Case in point: many years ago I was giving a talk at a conference. The conference had an app that allowed all attendees give immediate feedback after each session.
I was pretty nervous about my talk as it was the biggest crowd I had ever spoken to. I was anxious to see the feedback afterwards to see how I had fared. As the feedback rolled in I was pleased to see that it was largely positive.
Then one piece came in which said “Boring. Speaker spoke too fast. I came here to learn and I got nothing from this session.”
I was devastated. I ended up trying to justify the comment mentally. “You can’t please everyone.” “Whoever wrote that just needs to listen faster.” “That person is obviously satan.”
People I spoke to about it kept telling me to focus on the good feedback, not the stuff that was negative. I tried to do exactly that, but for weeks after the talk that comment would be floating around my mind, rising to the surface at the oddest times, usually when I was trying to sleep.
The comment may have been written very bluntly, but it had very valuable information in it. I do speak too fast for some people. I am not a born public speaker and need to work to make my presentations more engaging. But it took me a long time to really pay attention to the content of the comment and allow myself to learn something from it. While I did eventually take the points above on board, I also learned that I suck at receiving feedback. And after asking around, it turns out that most people struggle with it.
A lot has been written about how to give good feedback well (the books Crucial Conversations and Be the Hero helped me a lot with this), but not as much has been said about how to be good at receiving it.
A second score
There is a fantastic WorkLife with Adam Grant Podcast episode that covers the topic (How to love criticism), and he mentions the idea of a “second score”. Your first score is the initial piece of negative feedback you receive. Your second score is how well you receive a piece of critical feedback. If you take it on board and express gratitude to the person who provided it, you have yourself a good second score. If you get defensive, tell the feedback provider where they can stuff their criticism and storm out of the room, your second score is not so good.
For example, I would give myself a low second score for how I dealt with the conference feedback described above. I beat myself up about it, demonised the person who provided the feedback, and took a pretty long time to take some learnings from it.

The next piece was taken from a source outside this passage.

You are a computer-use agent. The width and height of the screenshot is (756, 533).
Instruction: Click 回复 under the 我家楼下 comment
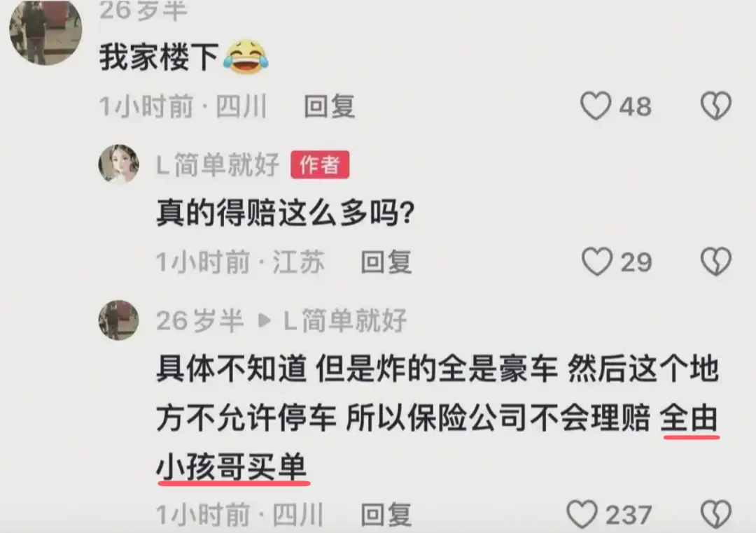tap(330, 106)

6 tips to help you get better with feedback
So how do you get yourself to a place where your second score is consistently good? Like I said at the start of this post, I have struggled with this for years, have improved dramatically, and still have a way to go. Here are the steps that have helped me and may be something for you to consider if you struggle in this area too:
- Invite feedback often: This is the big one. The best way to get better at receiving feedback is to get it often, train that muscle. If you are an Agile Coach, get feedback on your role, on meetings you facilitate, presentations you give. If you are a manager, actively seek feedback from your peers and your teams. Years of requesting feedback (and surrounding myself with sociopaths who provide unsolicited frank feedback on a continuous basis) has absolutely helped me build a thicker skin and learn to love criticism.

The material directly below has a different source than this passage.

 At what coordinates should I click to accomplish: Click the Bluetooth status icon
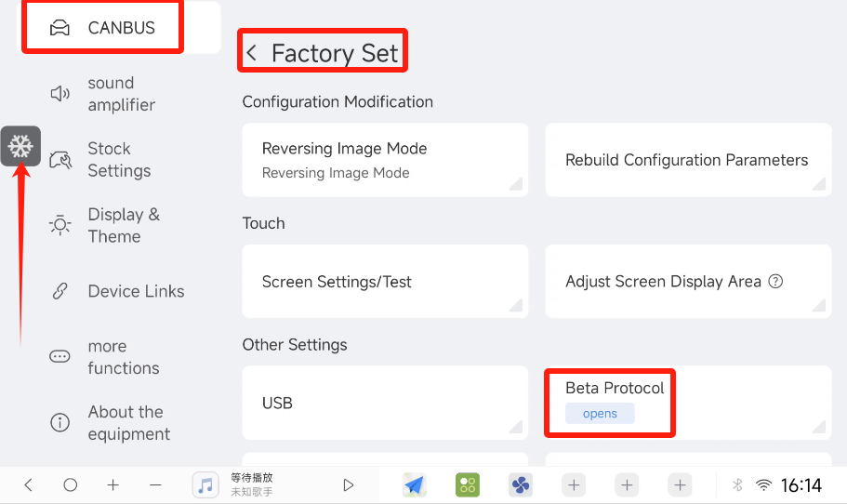737,484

- Really listen: Don’t get caught up in the emotions we all feel when we are criticised. Acknowledge those feelings (defensiveness, maybe some anger, perhaps a touch of humiliation), but focus on what is being said and step outside of yourself. This is how someone has perceived you or your performance, it is valid and incredibly useful to be aware of.
- Assume feedback is coming from a good place: Feedback is meant to be a gift, and if it being offered to you it means someone wants to reach out and help. It should come from a place of love and not be taken as an insult or threat. Remember that the intentions are good, and that can help you respond gracefully.
- Seek clarification: If the feedback you are getting is confusing and broad, dig in to it. Ask for some specifics. If you are confused about the message, there aren’t any actions you can take as a result.
- Show gratitude: The best way to respond to feedback is with a simple ‘thank you’. Someone has cared enough to take the time to reach out to you and be honest, which a lot of people find difficult. They may have imagined how you might respond and pictured some worst case scenarios. Put them at ease and be genuine with your gratitude.
- Give yourself a second score: Think about how you responded to the feedback you received. I grade myself out of 5. 0 if I punch someone, 5 if I was genuinely appreciative of the feedback and planned to use the information to improve.
I have seen teams struggle giving and receiving feedback, and it can result in artificial harmony and issues lingering far longer than necessary. I have also seen those same teams put effort into getting better at feedback and flourish as a result. It’s not an easy skill to master and maintain, but it’s not too hyperbolic to say it’s a life changer once you do.
Categories: Agile Coaching.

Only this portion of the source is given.